Indeks klimatu biznesowego instytutu Ifo wzrósł do 87,5 pkt z 86,9 pkt w kwietniu, przewyższając nieznacznie oczekiwania ekonomistów, którzy prognozowali poziom 87,4 pkt. Głównym motorem poprawy był wzrost komponentu oczekiwań – do 88,9 pkt z 87,4 pkt miesiąc wcześniej – co pokazuje, że firmy z większym optymizmem patrzą w przyszłość, mimo wyzwań zewnętrznych.
Z kolei subindeks oceniający bieżące warunki nieznacznie spadł – z 86,4 pkt do 86,1 pkt – co wskazuje, że sytuacja operacyjna firm nadal pozostaje trudna.

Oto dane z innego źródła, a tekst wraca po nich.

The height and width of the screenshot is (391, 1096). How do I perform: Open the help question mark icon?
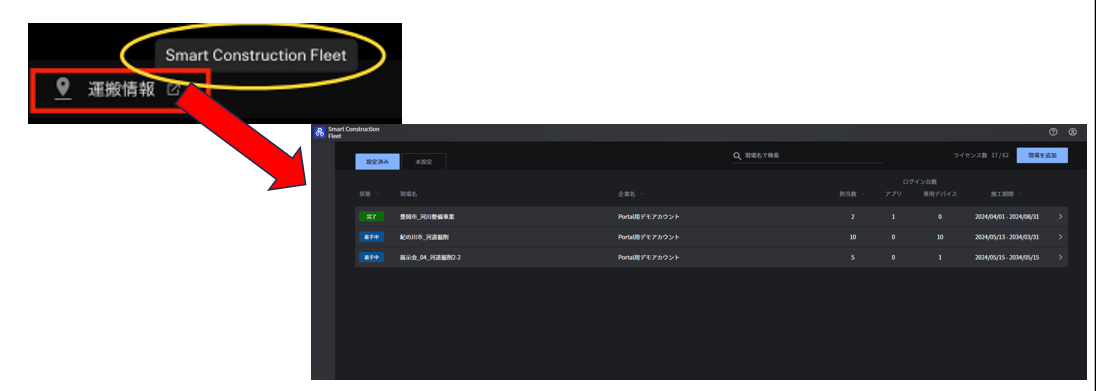coord(1053,132)
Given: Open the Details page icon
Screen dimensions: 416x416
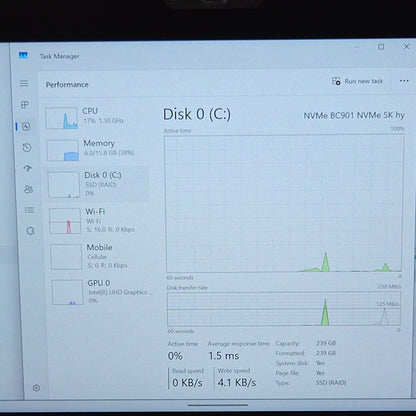Looking at the screenshot, I should coord(29,210).
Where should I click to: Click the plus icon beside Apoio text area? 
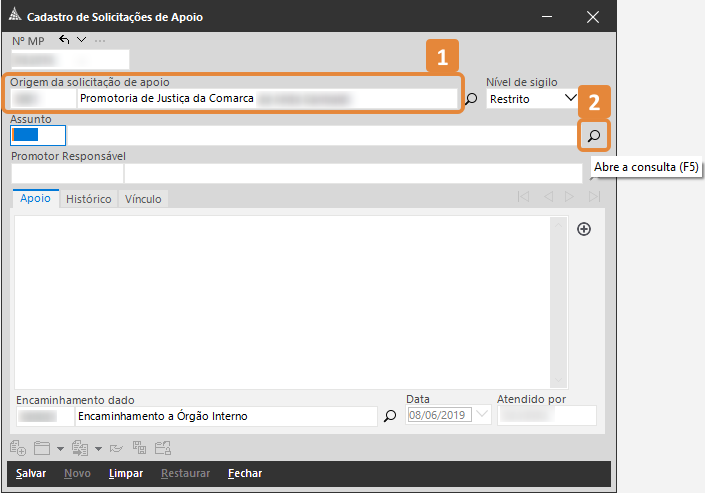pos(585,229)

Prezes instytutu Ifo, Clemens Fuest, ocenił, że „gospodarka niemiecka powoli odzyskuje równowagę”. Na poprawę nastrojów pozytywnie wpłynęły także sygnały stabilizacji w sektorze przemysłowym, który jest szczególnie wrażliwy na zmiany w światowym handlu.
Gospodarka Niemiec w ostatnich latach zmagała się z wieloma wyzwaniami: wysoką inflacją, kryzysem energetycznym i spadkiem popytu zewnętrznego. W 2022 r. PKB wzrósł o 1,8 proc., jednak w 2023 r. skurczył się o 0,3 proc., a miniony rok przyniósł kontynuację spadkowego trendu (-0,2 proc.).
Na 2025 r. większość instytucji – w tym Komisja Europejska i Bundesbank – prognozowało umiarkowane odbicie. Tymczasem wczoraj (21.05) rządowa komisja dokonała rewizji prognoz wzrostu gospodarczego, przewidując obecnie, że gospodarka w tym roku ulegnie stagnacji, a wzrost będzie zbliżony do 0 proc.